Running time: 0.989039625 seconds
H{
{ "A" 1000088 }
{ "B" 1999445 }
{ "C" 3000688 }
{ "D" 3999779 }
}
That’s pretty nice, but it turns out that we can do better.
Vose Alias Method
Keith Schwarz wrote a fascinating blog post about some better algorithms for sampling from a discrete distribution. One of those algorithms is the Vose Alias Method which creates a data structure of items, probabilities, and an alias table that is used to return an alternate choice:
TUPLE: vose
{ n integer }
{ items array }
{ probs array }
{ alias array } ;
We construct a vose
tuple by splitting the distribution into items and
their probabilities, and then processing the probabilities into lists of
small
(less than 1) or large
(greater than or equal to 1),
iteratively aliasing the index of smaller items to larger items.
:: <vose> ( dist -- vose )
V{ } clone :> small
V{ } clone :> large
dist assoc-size :> n
n f <array> :> alias
dist unzip dup [ length ] [ sum ] bi / v*n :> ( items probs )

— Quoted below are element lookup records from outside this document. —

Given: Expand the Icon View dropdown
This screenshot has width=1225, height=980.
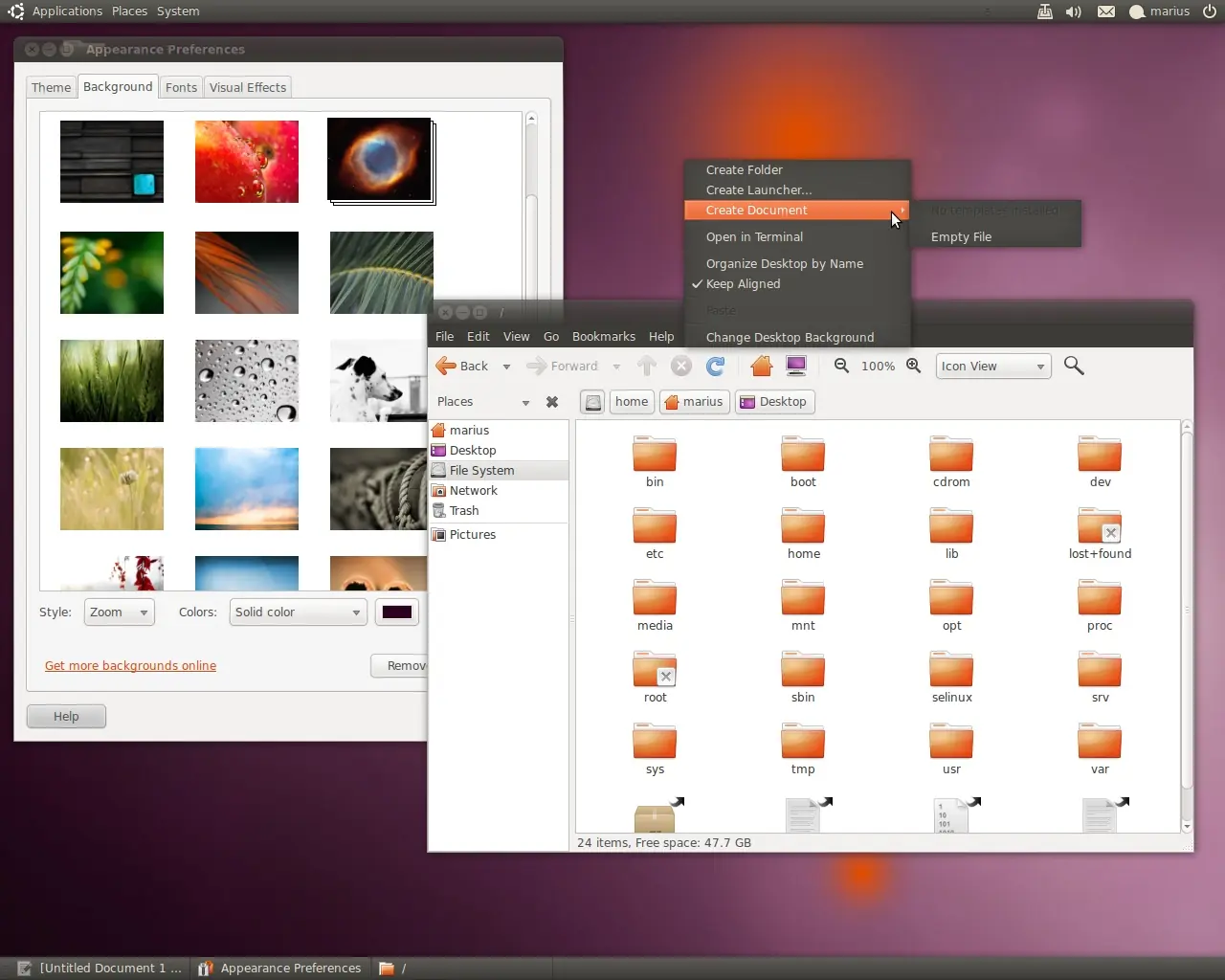Looking at the screenshot, I should point(993,367).
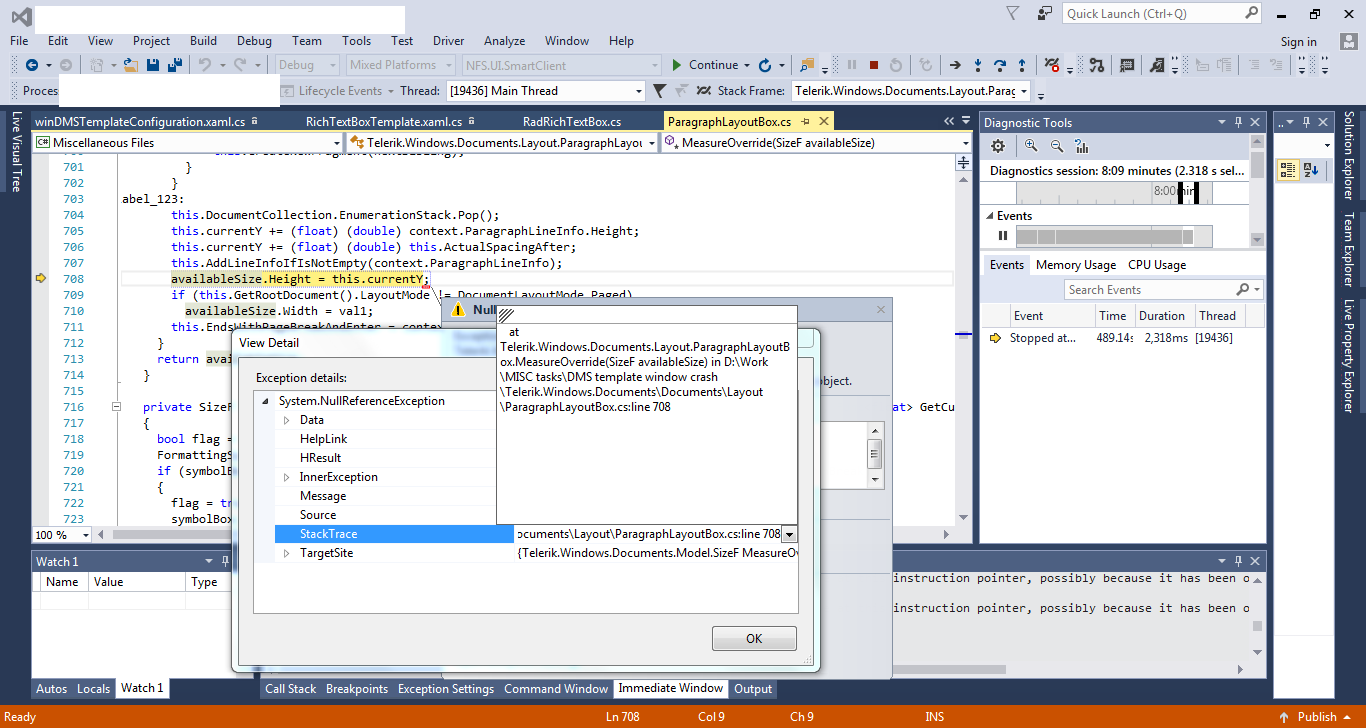Zoom in on the diagnostics timeline
The image size is (1366, 728).
(1031, 146)
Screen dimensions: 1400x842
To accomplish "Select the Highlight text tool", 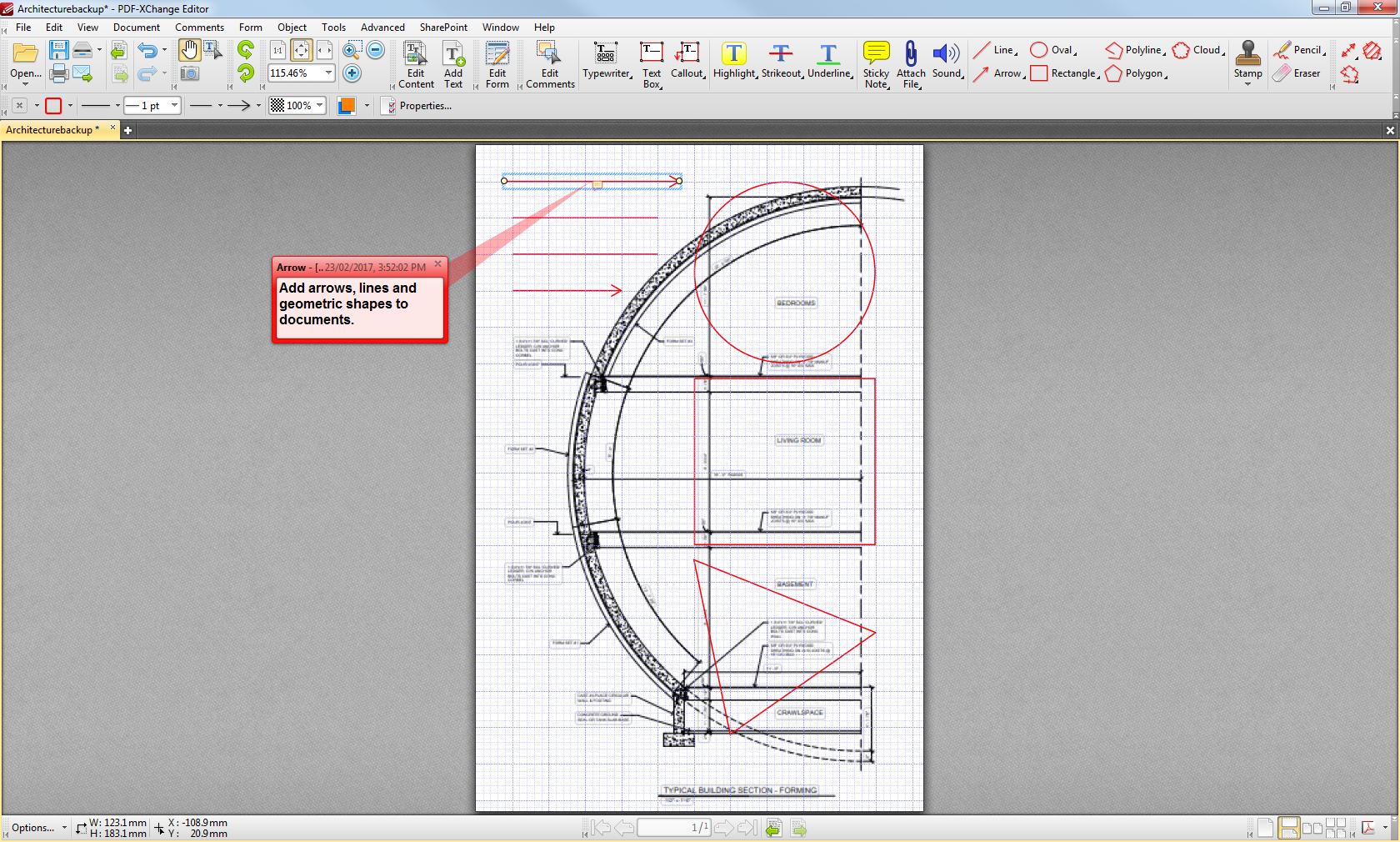I will pyautogui.click(x=733, y=53).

probs [ swap 1 < small large ? push ] each-index
[ small empty? not large empty? not and ] [
small pop :> s
large pop :> l
l s alias set-nth
l dup probs [ s probs nth + 1 - dup ] change-nth
1 < small large ? push
] while
1 large [ probs set-nth ] with each
1 small [ probs set-nth ] with each
n items probs alias vose boa ;
We can implement the random*
generic to select a random item from the
vose
tuple – choosing a random item index, check it’s probability
against a random number between 0.0 and 1.0, and if it is over a threshold
we return the aliased item instead:
M:: vose random* ( obj rnd -- elt )
obj n>> rnd random*
dup obj probs>> nth rnd (random-unit) >=
[ obj alias>> nth ] unless
obj items>> nth ;
It’s much faster, over 14.4 million per second:
IN: scratchpad [ 10,000,000 dist <vose> randoms ] time
Running time: 0.693588458 seconds
This is available now in the math.extras vocabulary in the current development version, along with a few tweaks that brings the performance over 21.7 million per second.